I'd like my health check to be independent of any keyspaces or user CFs that need to exist, so just running a "dummy" query seems difficult (against what?). And of course it shouldn't take a lot of memory or generate any significant load.
Can I force Hector somehow to update its connection pool status without running a real query?
(BTW: CQL doesn't even accept "SELECT 1" as a valid query.)
With CQL3, I'm using the following query:
SELECT now() FROM system.local;
It would be nice to get rid of the FROM clause altogther to make this generic, in case the user does not have access to the system
keyspace or local
column family for some reason.
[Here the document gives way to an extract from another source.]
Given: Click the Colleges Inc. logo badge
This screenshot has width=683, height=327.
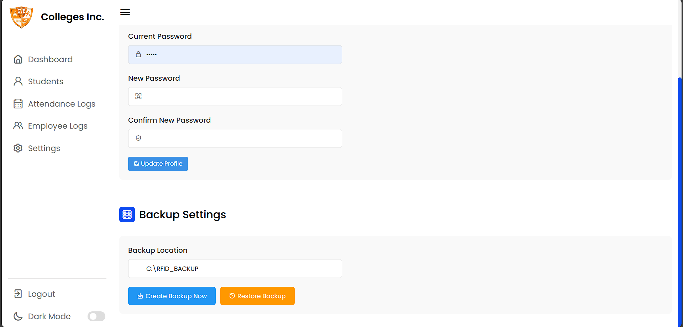Looking at the screenshot, I should coord(21,17).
But as with the other answers, at least this should not give false positives.
The solution I'm currently using, and which seems to be the most robust so far (tested with Cassandra 1.1 and 1.2) is a simple query on "system":
Query<String> query = Query.selectQuery("*", "system", null, 1, consistencyLevel, StringSerializer.get());
It's not exactly what I wanted since it's a "real" query, but on the other hand it doesn't give any false positives.